We’re lying to ourselves if we think teens aren’t going to access porn on the Internet. Sure, we can block it in our homes, but there will always be that one friend who has “Ass Ventura Crack Detective” bookmarked on their phone. I can only pray my son doesn’t grow up thinking all women have huge fake breasts and tight asses. Or expect a nurse who’s examining him to suddenly unzip his pants and start sucking him off. I hope he realizes that only women who do strenuous yoga and/or perform in Cirque de Soleil can contort their bodies into absurd positions while every orifice is filled.

Sigh. Welcum to the Information Age.

TESTOSTERONE IS SOME FUNKY STUFF

BOOBS

Lately, it seems like all my son wants to do is wrestle with me. It’s hard to admit I’m getting too old for him to be body slamming me, but one session of wrestling runs the risk of 10 sessions with a chiropractor. The boy’s almost 12, so I can’t throw him off me like I used to. He’s rough. He hurts, and he takes sadistic pleasure in hurting.

One day, my son came home from school and we wrestled on the couch. Then he proceeded to sit on my head and fart. Who does that? Boys, that’s who. I can’t help but think if I had a daughter, her and I would be sitting quietly next to each other on the couch, doing needlepoint or scrapbooking or texting.

As I was cleaning up a hairball the other day, my naked son came up to me and declared, “I have a pubic hair.
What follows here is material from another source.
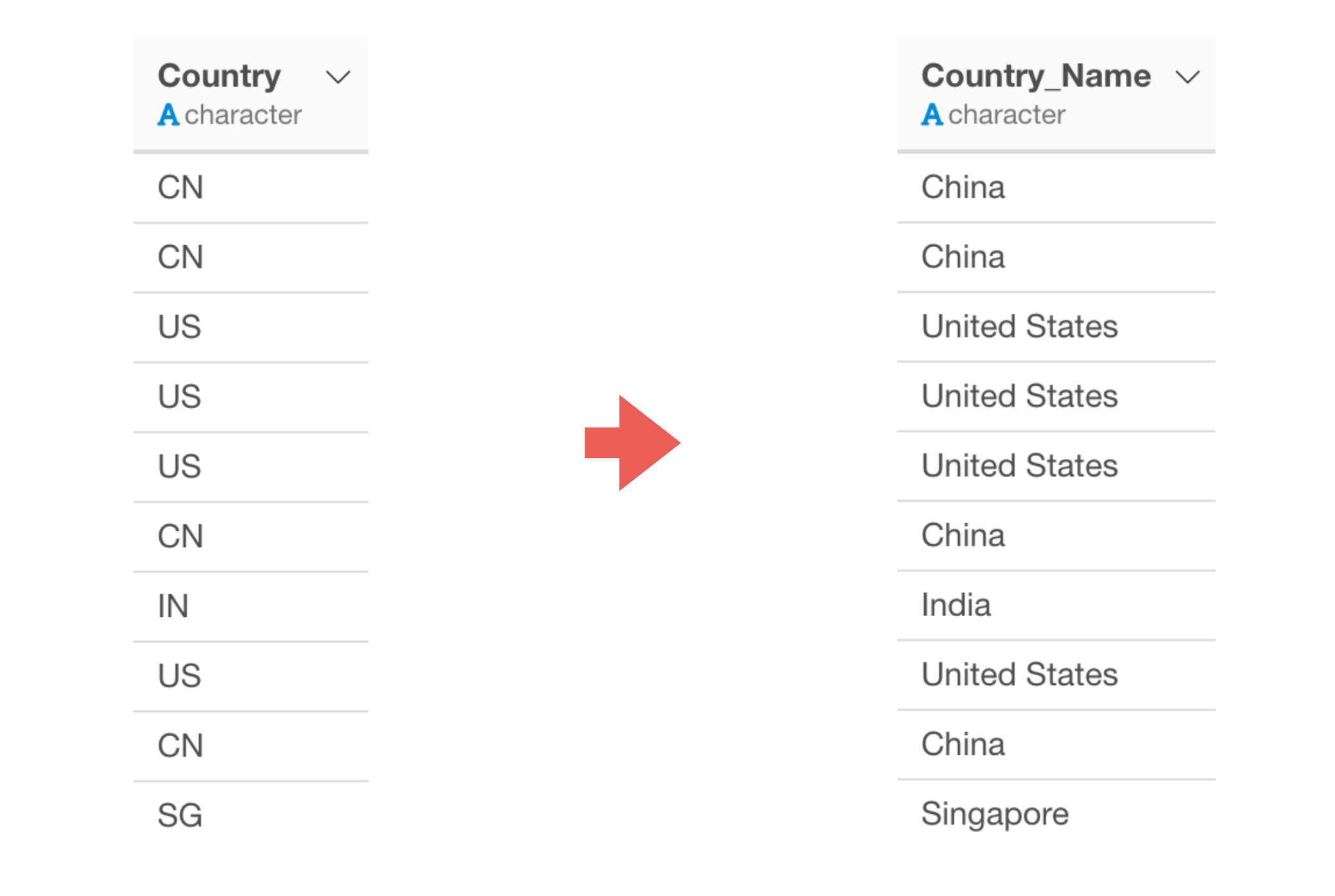Screen dimensions: 1335x896
Task: Click the character type label under Country_Name
Action: (x=1007, y=115)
Look, it’s on my balls.” He was so excited I didn’t have the heart to tell him it was probably dryer lint. “I’m going through puberty,” he said proudly. “I even have a pimple.” He pointed to what may or may not have been a mosquito bite on his forehead.

I remember how I couldn’t wait to get my period. My best friend and I were in competition to see who would get it first. I won, and she was devastated. I had become a woman first. Yay me. My son can’t wait to shave. I tried to tell him once he shaves, he’ll have to shave EVERY day for the rest of his life. That he’ll quickly come to hate the daily obligation, eventually grow the defiant, non-shaving man’s beard and look like Zach Galifianakis. It fell upon deaf ears.
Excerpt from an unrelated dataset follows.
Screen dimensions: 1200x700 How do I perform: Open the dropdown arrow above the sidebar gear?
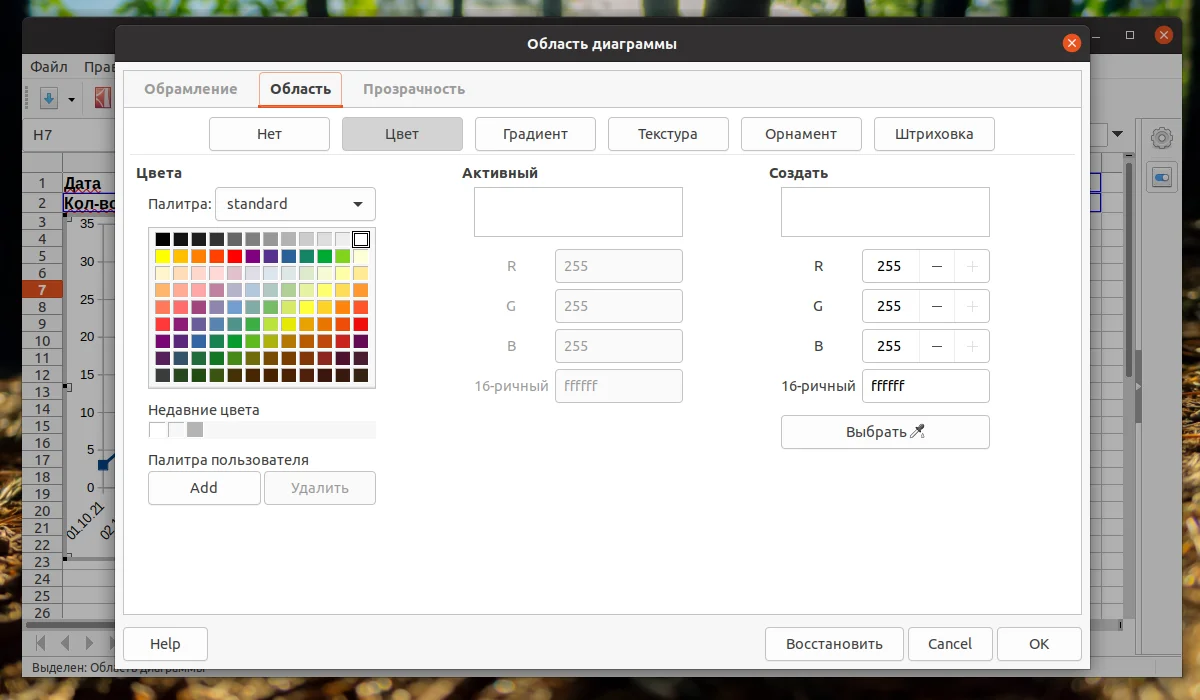point(1116,133)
Puberty cannot come fast enough for him. Every day yields a new “symptom” of it—his throat is sore, his balls have dropped, the hair on his legs has darkened. Sex Ed started yesterday, and he was so disappointed to learn girls go through puberty before boys.
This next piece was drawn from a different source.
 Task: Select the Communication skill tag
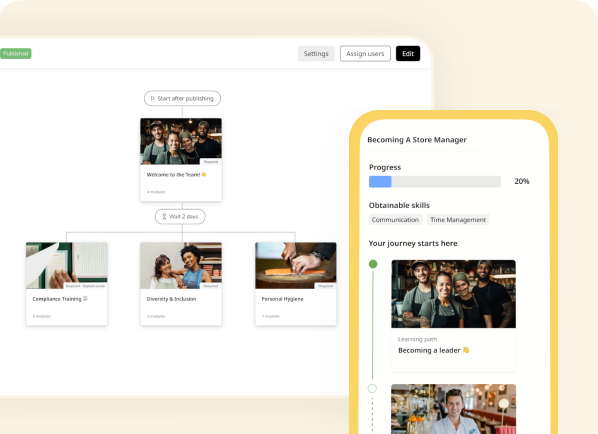point(395,220)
There’s a constant internal battle going on inside me over what’s appropriate to discuss with him. On the one hand, I want him to feel comfortable talking to me about sex, but on the other hand, I don’t want to feel like I’m living on The Mustang Ranch either. Out of the blue, my son will suddenly blurt out words like sex, or tits, or orgasm. It’s like he has an X-rated form of Tourette’s Syndrome. Whenever I ask him where he learns inappropriate crap like sticking dollar bills in the G-strings of strippers, for example, he always says Family Guy. How fantastic is that?

We were having a perfectly lovely conversation last week in the car on the way to soccer practice. I asked him who the most popular boy in his class was. He had no idea. But the most popular girl? He didn’t even have to think about it. “Gisella.” When I asked why she was so popular, he answered, “She has big tits. They’re like…huge!”

Sadly, I didn’t have a fork to stick in my eye at that moment, or bleach to rinse out my ear canals, but he understood my open-mouthed horror, because he quickly said, “But I don’t look at them. I look at her face. She has a beautiful face.” Uh-huh.

Of course, I threw in my 2.5 cents about how he should never objectify women—that it doesn’t matter how pretty a girl is if she pulls the legs off grasshoppers and sets her dolls’ heads on fire. But again, it fell upon deaf ears. I know this because a few days later when he was describing the girlfriend he was going to have in the future, he mentioned, “Big boobs, nice legs, a beautiful face. I don’t much care about the ass, but it can’t be too small.”

I have come to the conclusion that I am no match against the ridiculous surges of testosterone in a budding preteen’s body, and that every other word out of my mouth when discussing sex with him will be condom, because I sure as hell am not ready to be a grandma at 48.